▶ _Written task 1_:
Please copy the earnings excerpt, everything from "Total refined product" down to "and technology companies.", word for word.
▶ _Written task 2_:
Translate this sentence from the earnings excerpt into French: "Net charges in third quarter 2017 were $351 million, compared with $236 million a year earlier."

▶ _Text passage_:
Refinery crude oil input of 801,000 barrels per day in third quarter 2017 increased 11,000 barrels per day from the year-ago period mainly due to crude unit optimization and lower maintenance at the company’s affiliate, Singapore Refining Company.
Total refined product sales of 1.55 million barrels per day in third quarter 2017 were up 6 percent from the year-ago period, primarily due to higher diesel and jet fuel sales.
ALL OTHER
Three Months | Nine Months | |||||||||||||||
Ended Sept. 30 | Ended Sept. 30 | |||||||||||||||
Millions of dollars | 2017 | 2016 | 2017 | 2016 | ||||||||||||
Net Charges* | $(351 | ) | $(236 | ) | $(710 | ) | $(523 | ) | ||||||||
*Includes foreign currency effects | $37 | $(9 | ) | $117 | $(6 | ) | ||||||||||
All Other consists of worldwide cash management and debt financing activities, corporate administrative functions, insurance operations, real estate activities and technology companies.
Net charges in third quarter 2017 were $351 million, compared with $236 million a year earlier. The change between periods was mainly due to higher tax items and higher corporate charges. Partially offsetting was lower interest expense. Foreign currency effects decreased net charges by $46 million between periods.
CASH FLOW FROM OPERATIONS
Cash flow from operations in the first nine months of 2017 was $14.3 billion, compared with $9.0 billion in the corresponding 2016 period. Excluding working capital effects, cash flow from operations in 2017 was $15.0 billion, compared with $10.2 billion in the corresponding 2016 period.

▶ _Available data_:
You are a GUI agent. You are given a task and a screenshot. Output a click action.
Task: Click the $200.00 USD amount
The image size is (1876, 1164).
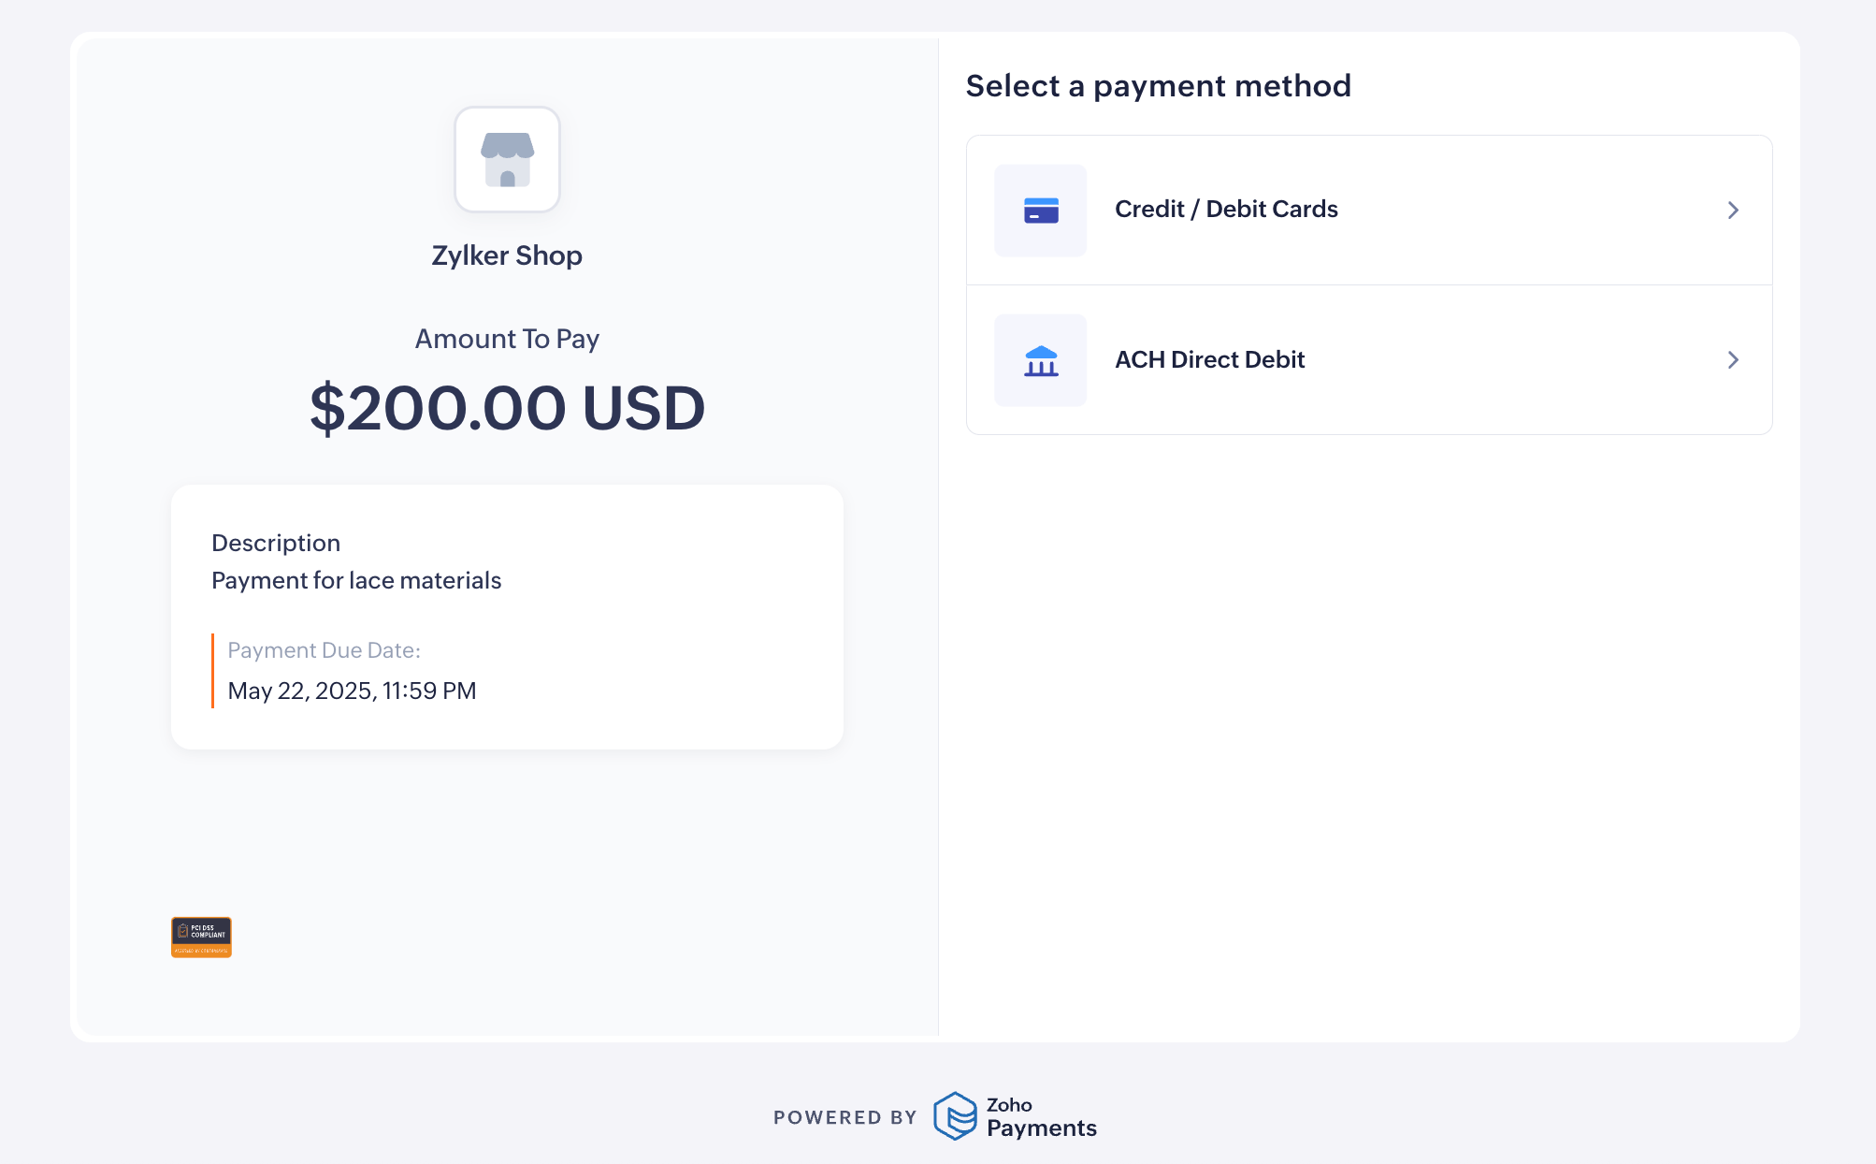click(507, 409)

▶ _Complete answer 1_:
Total refined product sales of 1.55 million barrels per day in third quarter 2017 were up 6 percent from the year-ago period, primarily due to higher diesel and jet fuel sales.
ALL OTHER
Three Months | Nine Months | |||||||||||||||
Ended Sept. 30 | Ended Sept. 30 | |||||||||||||||
Millions of dollars | 2017 | 2016 | 2017 | 2016 | ||||||||||||
Net Charges* | $(351 | ) | $(236 | ) | $(710 | ) | $(523 | ) | ||||||||
*Includes foreign currency effects | $37 | $(9 | ) | $117 | $(6 | ) | ||||||||||
All Other consists of worldwide cash management and debt financing activities, corporate administrative functions, insurance operations, real estate activities and technology companies.

▶ _Complete answer 2_:
Les charges nettes du troisième trimestre 2017 se sont élevées à 351 millions de dollars, contre 236 millions de dollars un an plus tôt.